One-sentence summary: Pretraining teaches a model to predict text; RLHF and DPO teach it to predict what you actually wanted.
29.1 Why Alignment Exists
29.1.1 The Original Sin of Pretraining
Imagine spending tens of millions of dollars and thousands of GPU-months training a 175B-parameter language model. It can continue any text fluidly. It has read most of the written internet. Its knowledge is vast.
Then you type: "How do I make fried rice?"
It replies:
How to make fried rice? This is an excellent question. Fried rice has a rich
culinary history spanning several thousand years...
[500 words of history follow]
...and that is why fried rice remains a cornerstone of global cuisine.
Related questions you might consider:
1. How does day-old rice change the texture?
2. What is the caloric content?
3. Which soy sauce is recommended?
The model did not answer your question. It continued internet-style text about your question. That is exactly what next-token prediction optimizes for.
This is the first of three core problems with pretrained-only models.
29.1.2 Three Problems with Unaligned Models
1. Not Helpful
Pretraining optimizes for "predict the next token given the training distribution." That distribution is web text, books, and code — not Q&A transcripts where an expert actually answers the question asked.
A prompt like "write a poem about spring" might produce a paragraph discussing famous spring poems, rather than a poem.
2. Not Harmless
The internet contains harmful content.
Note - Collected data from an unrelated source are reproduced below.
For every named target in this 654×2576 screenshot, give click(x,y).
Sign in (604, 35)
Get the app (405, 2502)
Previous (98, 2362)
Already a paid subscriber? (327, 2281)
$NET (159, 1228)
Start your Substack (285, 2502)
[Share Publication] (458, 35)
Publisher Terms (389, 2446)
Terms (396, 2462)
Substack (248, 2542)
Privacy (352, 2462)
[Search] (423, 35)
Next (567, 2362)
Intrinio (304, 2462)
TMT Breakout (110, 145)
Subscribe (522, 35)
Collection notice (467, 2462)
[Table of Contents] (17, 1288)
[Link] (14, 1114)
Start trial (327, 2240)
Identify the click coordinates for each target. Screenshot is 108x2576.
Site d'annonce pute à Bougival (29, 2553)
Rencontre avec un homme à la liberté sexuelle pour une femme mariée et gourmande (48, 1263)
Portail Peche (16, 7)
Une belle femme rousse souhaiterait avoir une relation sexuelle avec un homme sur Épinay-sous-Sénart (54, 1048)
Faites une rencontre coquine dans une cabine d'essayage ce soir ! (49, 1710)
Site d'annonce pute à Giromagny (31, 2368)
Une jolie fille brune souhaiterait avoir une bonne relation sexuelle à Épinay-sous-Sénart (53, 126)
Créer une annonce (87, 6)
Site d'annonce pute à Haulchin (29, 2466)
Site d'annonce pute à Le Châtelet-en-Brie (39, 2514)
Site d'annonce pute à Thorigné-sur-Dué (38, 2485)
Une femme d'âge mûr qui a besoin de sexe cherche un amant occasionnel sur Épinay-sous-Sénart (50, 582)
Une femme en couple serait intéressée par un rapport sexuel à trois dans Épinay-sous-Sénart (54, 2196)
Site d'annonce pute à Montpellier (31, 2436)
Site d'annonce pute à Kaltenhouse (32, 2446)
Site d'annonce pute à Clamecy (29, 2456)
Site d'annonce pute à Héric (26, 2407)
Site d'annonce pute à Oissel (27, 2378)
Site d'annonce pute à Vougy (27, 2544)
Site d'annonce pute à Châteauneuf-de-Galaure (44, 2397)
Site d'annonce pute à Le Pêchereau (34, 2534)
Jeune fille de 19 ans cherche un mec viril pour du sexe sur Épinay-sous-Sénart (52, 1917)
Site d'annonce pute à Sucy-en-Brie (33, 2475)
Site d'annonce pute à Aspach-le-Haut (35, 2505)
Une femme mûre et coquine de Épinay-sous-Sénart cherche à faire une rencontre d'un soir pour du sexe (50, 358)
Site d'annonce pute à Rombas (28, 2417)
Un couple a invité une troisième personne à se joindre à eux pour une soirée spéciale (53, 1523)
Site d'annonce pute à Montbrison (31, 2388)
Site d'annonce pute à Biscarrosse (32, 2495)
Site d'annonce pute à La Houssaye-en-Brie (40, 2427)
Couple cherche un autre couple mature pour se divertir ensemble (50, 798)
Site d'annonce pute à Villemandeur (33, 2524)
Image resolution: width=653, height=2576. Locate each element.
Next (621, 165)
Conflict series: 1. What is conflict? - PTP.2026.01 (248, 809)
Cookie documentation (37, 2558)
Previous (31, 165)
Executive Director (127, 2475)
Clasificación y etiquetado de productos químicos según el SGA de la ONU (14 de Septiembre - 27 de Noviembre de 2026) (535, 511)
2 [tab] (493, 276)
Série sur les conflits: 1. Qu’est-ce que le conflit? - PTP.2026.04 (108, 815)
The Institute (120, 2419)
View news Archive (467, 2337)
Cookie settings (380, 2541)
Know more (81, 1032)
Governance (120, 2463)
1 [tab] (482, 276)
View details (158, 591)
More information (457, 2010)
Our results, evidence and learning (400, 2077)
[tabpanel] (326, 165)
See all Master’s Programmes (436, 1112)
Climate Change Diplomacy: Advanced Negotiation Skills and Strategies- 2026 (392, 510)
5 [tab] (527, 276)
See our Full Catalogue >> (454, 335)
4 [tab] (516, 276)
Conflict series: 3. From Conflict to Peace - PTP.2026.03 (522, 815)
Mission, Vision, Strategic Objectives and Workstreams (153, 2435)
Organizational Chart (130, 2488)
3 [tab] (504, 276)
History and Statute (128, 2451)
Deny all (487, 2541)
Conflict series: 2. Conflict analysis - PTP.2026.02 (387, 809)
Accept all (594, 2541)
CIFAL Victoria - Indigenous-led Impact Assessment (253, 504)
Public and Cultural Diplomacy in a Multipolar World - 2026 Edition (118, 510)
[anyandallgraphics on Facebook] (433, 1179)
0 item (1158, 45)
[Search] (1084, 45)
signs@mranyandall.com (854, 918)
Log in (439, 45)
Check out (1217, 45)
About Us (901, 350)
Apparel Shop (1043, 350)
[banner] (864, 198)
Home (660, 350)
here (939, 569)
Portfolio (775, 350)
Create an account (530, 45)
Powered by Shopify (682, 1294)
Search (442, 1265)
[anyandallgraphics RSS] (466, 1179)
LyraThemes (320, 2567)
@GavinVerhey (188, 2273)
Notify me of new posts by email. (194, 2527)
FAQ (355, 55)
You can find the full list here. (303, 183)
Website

If a model is trained on it without filtering, it learned that harmful content exists in certain contexts and can reproduce it. Ask directly enough, and a raw pretrained model will often comply.
3. Not Honest (Hallucination)
Models are trained to produce fluent, confident-sounding text. They have no explicit mechanism to say "I do not know." The result is hallucination — confident fabrication:
User: When did Einstein win the Nobel Prize in Chemistry?
Model: Einstein won the Nobel Prize in Chemistry in 1925 for his work on
organic reaction mechanisms...
Einstein won the Physics prize in 1921 for the photoelectric effect. The model produced a plausible-sounding wrong answer because confident prose is what training rewarded.
29.1.3 The HHH Goal
Anthropic codified the alignment target as three properties, often called HHH:
| Property | Meaning |
|---|---|
| Helpful | Understand what the user actually wants and answer it |
| Harmless | Refuse genuinely dangerous requests without being paranoid |
| Honest | Acknowledge uncertainty rather than confabulate |
These seem obvious. Making a model satisfy all three simultaneously, without trading one against another, is the hard part.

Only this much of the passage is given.